An unnecessary Governing Board leaves much to be desired in the Amendment Bill: CUTS
New Delhi: Following the recommendations of the Competition Law Review Committee, the Ministry of Corporate Affairs (MCA) recently released a Draft Competition (Amendment) Bill, 2020 (Draft Bill) for public comments. Responding to the call, CUTS International, a global public policy research and advocacy organisation, has submitted its comments.
“The scrapping of the Competition Appellate Tribunal was a puzzling decision which is not being sought to be corrected even in this Amendment” said Pradeep S Mehta, Secretary General, CUTS International.
Reinstating the COMPAT is necessary for effectively addressing the appeals from orders of the Competition Commission of India (CCI) and ensuring efficient resolution of cases.
On the note of creating a new Governing Board for administrative and rule-making functions of CCI, CUTS has commented against it. “The objective of bringing in an external perspective, objectivity and transparency in regulation making by means of a Governing Board can be achieved through the provisions on Expert Advisory Committees in the current design of CCI without bestowing superintendence over CCI upon the Governing Board” stated Mehta.
“The addition of a Governing Board with four Part-Time Members and two ex-officio Members appointed by the Central Government will likely dilute the independence of CCI due to unwarranted government supervision over affairs of the CCI which more often than not does not have all six Members in place” emphasised Mehta.
One of the issues that CUTS has been advocating vehemently for is addition of a provision on prohibiting collective abuse of dominance which has yet not been included in the Draft Bill.
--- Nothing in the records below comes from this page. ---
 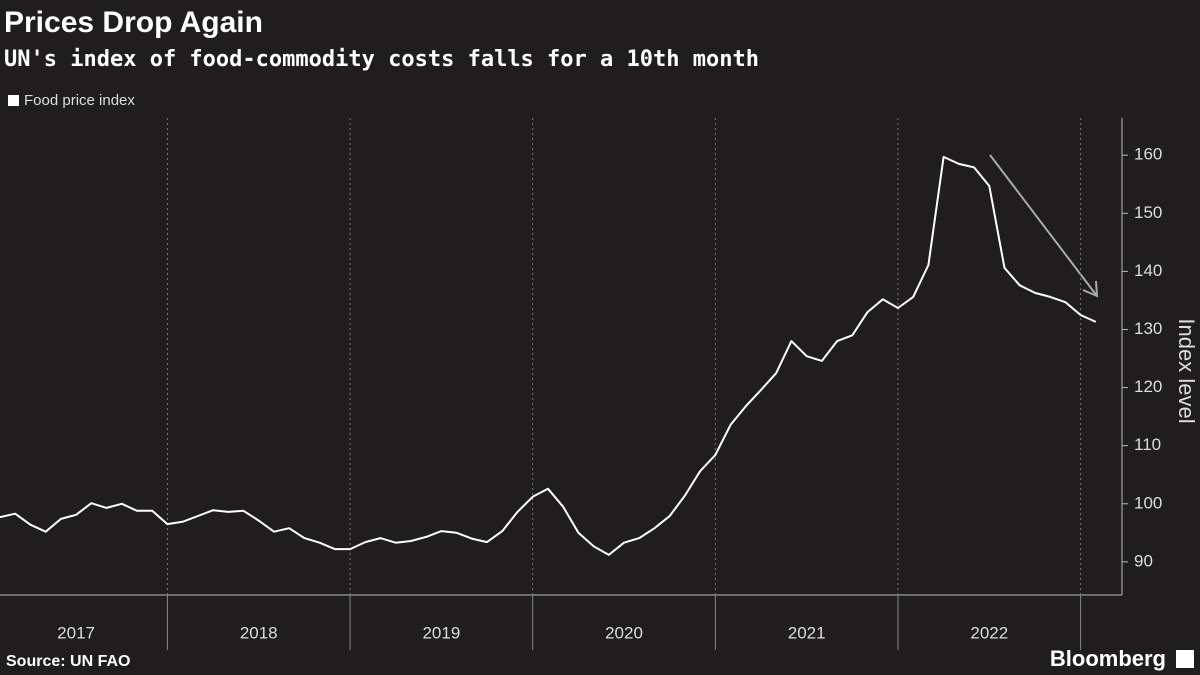 What do you see at coordinates (1144, 560) in the screenshot?
I see `y-tick-label: 90` at bounding box center [1144, 560].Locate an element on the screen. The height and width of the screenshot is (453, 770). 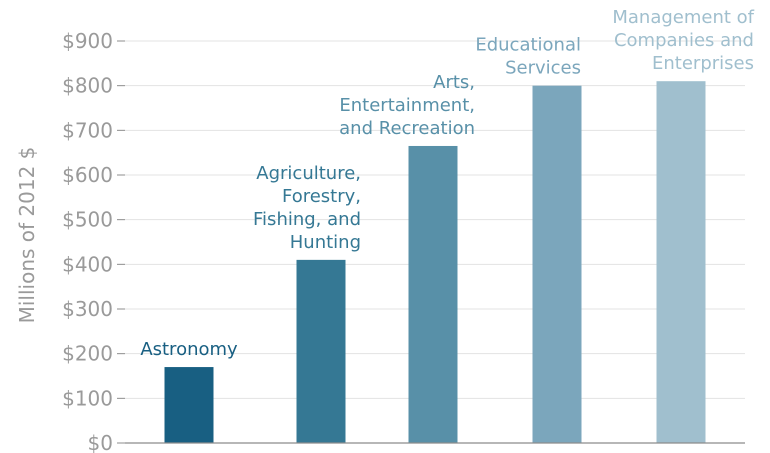
bar-label: Astronomy is located at coordinates (189, 350).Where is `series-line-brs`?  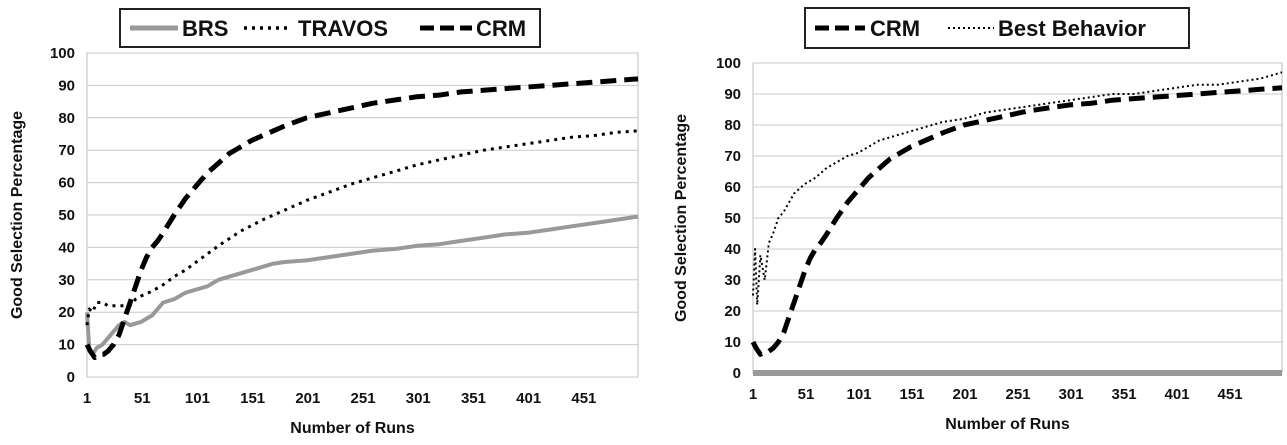 series-line-brs is located at coordinates (362, 286).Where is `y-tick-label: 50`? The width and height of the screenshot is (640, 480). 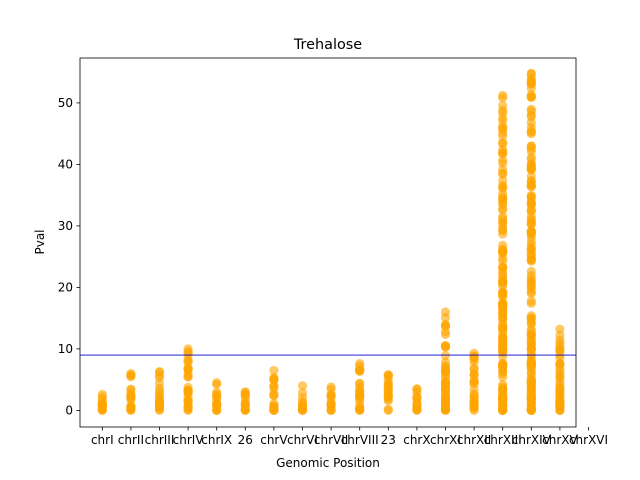
y-tick-label: 50 is located at coordinates (66, 103).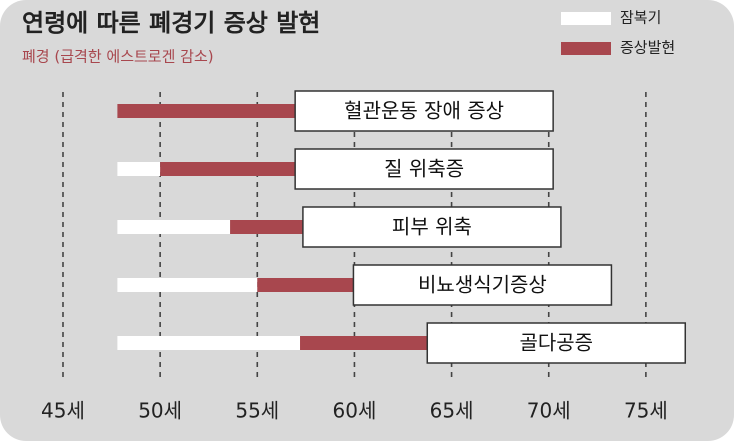 This screenshot has width=734, height=441. I want to click on chart-subtitle: 폐경 (급격한 에스트로겐 감소), so click(118, 57).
Collective abuse of dominance takes place when two or more connected firms collude to abuse their collective dominant position in a market.
Arguing for CUTS’ long standing demand for transparency, cost-benefit analysis and stakeholder consultation before a statutory authority frames any regulations, Mehta also emphasised that such structures should be institutionalised in the Competition Act to ensure greater transparency in CCI’s operations.
Other areas of concern that have been highlighted by CUTS in its comments include the need for the Central Government to come up with a National Competition Policy with assistance from CCI and strengthening the coordination between CCI and other regulators.
“A robust mechanism for coordination between CCI and other sectoral regulators is required to avoid grotesque turf wars in the future like the one exhibited by TRAI and CCI a few years ago” said Mehta.
The Draft Bill provides for a new system for settlements and commitments, which is welcome and a much needed move.